Mnangagwa has been making gestures to Chamisa for “unity” or to play a crucial role in Zimbabwe’s present and in its unfolding future.
He seemed furious when the police converged on journalists attending Chamisa’s presser at the subtly luxurious Bronte Hotel: The police apologised on Twitter very quickly.
Yet dozens or more MDC-Alliance supporters are running for their lives, or hiding in safe houses. This, just days after soldiers – not police – shot and killed at least six people.
What start is this for a regime promising Lazarus-like revival for the ruling party and its friends around the world – not to mention ordinary Zimbabweans?
Yet there is an alternative: If Mnangagwa actually has the power he could call off the attack dogs and let the courts decide the merits, or not, of Chamisa’s case that the poll was rigged. This might not itself result in a peaceful resolution, given rumblings that a coup is in the making led by vice president and (unconstitutionally) minister of defence, Constantino Chiwenga. But it would be better than allowing the soldiers out onto the streets in force.
And it just could be that this is the tack. The MDC-Alliance’s lawyers will present their case on 10 August. Mnangagwa is facing a sharp fork in the road. One hope he takes the right one.
The crackdown’s current phase started on 2 August.
As the election results were trickling in, drunken soldiers beat up equally inebriated MDC-Alliance supporters in the ‘high density suburbs’ (poverty-riddled townships or locations) around Harare, where the opposition party did overwhelmingly well.
So much for the hypothesis that the poor soldiers would support their equally suffering brothers and sisters with the long-struggling opposition, poised to take the chalice only a few months after Morgan Tsvangirai’s death.
The crackdown continued the next day.
An MDC-Alliance candidate in Chegutu challenged his loss, won on the recount, and proceeded to run away from rabid soldiers. Many more were chased in Harare’s townships, Marondera, and Manicaland. The Financial Times reported more than 60 arrests, pointing to Chiwenga as the leader of the shakedown. It hinted at a coup – no surprise to many Zimbabweans.
Chiwenga has been the elephant in the room for a very long time. Many Zimbabweans say Mnangagwa lives in fear of him. Lower ranking members of Zanu-PF in propaganda and intelligence don’t dare challenge this mercurial man with a history of suicide attempts, and more.
Promoted to armed forces head by Mugabe well beyond his seniority and capability, but kept to one-year contracts to ensure his fealty, he waited until Grace Mugabe pushed her doddering husband into firing his long-time ally Mnangagwa – who was then vice president – in early November last year.
Chiwenga returned from a China trip and then helped Mnangagwa in what the American Jesuit magazine called the unexpected, but peaceful, transition away from the nonagenarian ruler.
Chiwenga has kicked out a good number of Central Intelligence Organisation operatives, suspected of loyalty to the ‘Generation-40’ faction, which lost out with the coup.

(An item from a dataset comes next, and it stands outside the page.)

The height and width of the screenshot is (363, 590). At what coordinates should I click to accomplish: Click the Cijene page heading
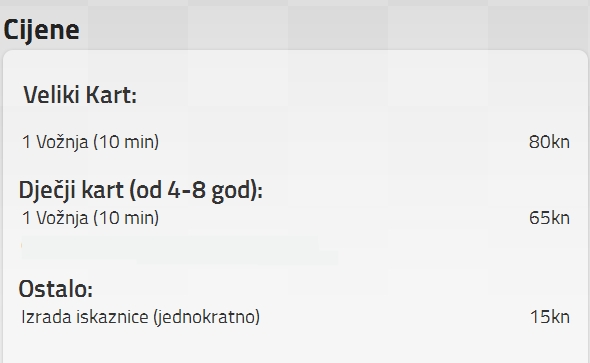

So too with the police, pared down through the year, That’s why the soldiers were called in last week.
He’s been awaiting his due – the presidency – ever since, and he might be in a hurry.
A demotion could ensue if Mnangagwa takes the royal road to respectability via a pleasant deal with the MDC-Alliance, whom the recalcitrant ‘war vets’ consider a cabal of imperialist puppets.
It’s surprising that the local and international cheerleaders for the ‘military assisted transition’, with a lot riding on peace and goodwill after the election, seemed blissfully unaware of the power behind the already tarnished throne.
South African military intelligence are supposed to be well-connected with their counterparts to the north, and should not be prone to think like the British.
The defenders of diminishing empire are more likely to think like Lord Soames, temporary governor of Rhodesia as Zimbabwe was on the cusp. His comments as Robert Mugabe came to power on the wave of a violent election in 1980 included the fact that he wasn’t surprised at bit of bloodshed.
British officials, and their global compatriots, presumably don’t think like that anymore. But even if they don’t, they should have known that coups are prone to eat their own children.
Yet there could be another road to take.
There is still time for Mnangagwa to change tack. The MDC-Alliance’s contention that the election was cooked will be tested in the courts.